Delayed initiation of breastfeeding (> 1 h) increases the risk of early neonatal mortality sevenfold in our study. This is in agreement with several studies done in Uganda [7, 42], India [43], and Ethiopia [10, 35], that report increased odds of death for neonates with delayed initiation of breastfeeding. Neonatal mortality can be reduced by 20 to 30% if early initiation of breastfeeding is practiced [43, 44]. Therefore, programmes and activities that promote early initiation of breastfeeding will go a long way in curbing early neonatal mortality.

The strength of this study is that it was conducted as a prospective study of both inborn and out-born neonates at a tertiary referral centre—with a large number of neonates admitted and referred in from surrounding health facilities with no outward transfers. We were therefore able to determine predictors of mortality from the identified variables, among the neonates. The other strength is that the attrition rate was minimised by the short follow up period. However, this study was limited by the fact that it was carried out in a single centre, therefore the results may not be representative of the rest of the regions in Uganda.

Conclusions

The commonest cause of neonatal admissions were low birth weight, prematurity, sepsis, hypothermia and birth asphyxia. The early neonatal mortality rate was very high, 12.0%, with similar mortality among the inborn and out born neonates. The causes of death were mainly birth asphyxia and RDS. Hypothermia, birth asphyxia and delayed initiation of breastfeeding were the predictors of early neonatal mortality in our study.

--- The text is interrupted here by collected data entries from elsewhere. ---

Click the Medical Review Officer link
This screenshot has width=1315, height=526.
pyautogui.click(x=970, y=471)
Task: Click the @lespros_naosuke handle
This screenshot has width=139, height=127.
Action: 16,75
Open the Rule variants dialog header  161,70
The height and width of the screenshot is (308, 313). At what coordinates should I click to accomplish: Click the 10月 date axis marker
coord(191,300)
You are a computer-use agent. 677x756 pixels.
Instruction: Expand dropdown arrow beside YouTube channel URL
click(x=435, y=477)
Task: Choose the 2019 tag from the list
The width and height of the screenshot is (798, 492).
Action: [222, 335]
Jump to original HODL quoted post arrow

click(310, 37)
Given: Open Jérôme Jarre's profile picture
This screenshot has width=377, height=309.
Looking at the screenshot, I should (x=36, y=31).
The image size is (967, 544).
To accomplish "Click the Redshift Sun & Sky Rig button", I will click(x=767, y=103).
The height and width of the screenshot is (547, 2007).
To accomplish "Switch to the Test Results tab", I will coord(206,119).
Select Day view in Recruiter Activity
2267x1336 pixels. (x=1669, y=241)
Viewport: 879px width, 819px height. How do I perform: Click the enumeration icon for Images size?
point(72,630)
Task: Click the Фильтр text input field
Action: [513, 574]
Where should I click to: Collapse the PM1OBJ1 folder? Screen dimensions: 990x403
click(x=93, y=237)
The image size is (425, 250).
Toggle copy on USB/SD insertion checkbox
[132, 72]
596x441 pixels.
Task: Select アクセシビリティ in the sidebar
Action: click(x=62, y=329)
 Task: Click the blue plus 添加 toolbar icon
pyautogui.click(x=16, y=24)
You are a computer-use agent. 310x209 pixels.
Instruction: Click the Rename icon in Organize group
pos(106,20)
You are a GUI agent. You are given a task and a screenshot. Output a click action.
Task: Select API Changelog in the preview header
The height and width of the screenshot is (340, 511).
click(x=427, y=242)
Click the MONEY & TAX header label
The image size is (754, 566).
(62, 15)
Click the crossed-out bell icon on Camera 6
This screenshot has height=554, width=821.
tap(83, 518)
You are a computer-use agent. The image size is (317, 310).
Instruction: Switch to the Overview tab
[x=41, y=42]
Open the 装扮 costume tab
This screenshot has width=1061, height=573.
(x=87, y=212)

Our study findings highlight the need of clinical care teams to identify neonates with or at risk of hypothermia, and optimise early interventions to correct or prevent it. This includes focused assessment of neonates, proper use of available facilities (infant warmers, clean and dry linen), and promotion of Kangaroo mother care, with continuous monitoring, until resolution. There is need for integrated maternal-paediatric care when planning deliveries of mothers with high-risk pregnancies in order to provide timely emergency neonatal care. Maternal and paediatric clinical care teams should ensure that neonates without severe morbidity should be supported to breastfeed within the first hour life. Continued support supervision to peripheral facilities should be strengthened in order to ensure timely referral of mothers with high-risk pregnancies, in-utero referral of likely preterm deliveries, and safe transfer of sick neonates.